Seventy-nine-year-old Johnny Jennings has lived a full, but unassuming life in Ringgold, Georgia.
He has been married to his wife, Gwen, for 54 years. He retired after a 40 year career as a welder for Combustion Engineering in 1990, but his life has never been busier.
For the past 25 years, Mr. Jennings has been feeding his passion for recycling. But he doesn't do it as much for the environmental benefit, as for the children of Georgia Baptist Children's Home.
"When I was 18-years-old, I visited the children's home and we took a load of produce and goods down and I had a meal with them," Jennings recalls. "When we went to leave, three little boys asked me to be their daddy. So that just melted my heart. And I said from the on out, I'd work for the Georgia Baptist Children's Home."
Putting recycling to its maximum use, it's an idea that was handed down to Mr. Jennings, by his son.
"My boy recycled back when he was growing up and put the money in the back, you know, in a savings account," Jennings says. "And he had enough in there when he got married to put a down payment on a house. So that's where I got the benefits of recycling."

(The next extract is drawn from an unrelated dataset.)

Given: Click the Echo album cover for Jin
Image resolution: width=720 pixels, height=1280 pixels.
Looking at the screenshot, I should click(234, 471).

It's a full time job for Mr. Jennings. One he is excited about doing every day. "Most of the time I get out early and load up a load from here. And sometimes I have a load coming back from post offices, churches and so forth."
He collects anything that will help make even a small difference in a child's life.
"All kinds of paper, some cardboard and cans," Mr. Jennings says.
Shay Love nominated Mr. Jennings for the Jefferson Award. She has known him for six years, and sees him as a role model.
"He's being a role model because he's showing that everyday items that you throw away can be recycled, money made to help somebody else in need," says Love.
Mr. Jennings has won several service awards for his work. And why not? Through recycling, he's raised $290,000 for the children's home.
He also raises money for the home by collecting pennies.
"I read an article about some church, in Maryland I believe, that raised a mile of pennies," Mr. Jennings says. "I said, that's a good project for the children's home."
So far, he's collected 20 miles worth of pennies, equaling $16,400.
Surely, now Johnny Jennings can call it a day, and focus on himself for a change.
"I had a lot of people ask me. I say ‘I guess the undertaker will turn my toes up,'" Jennings jokes.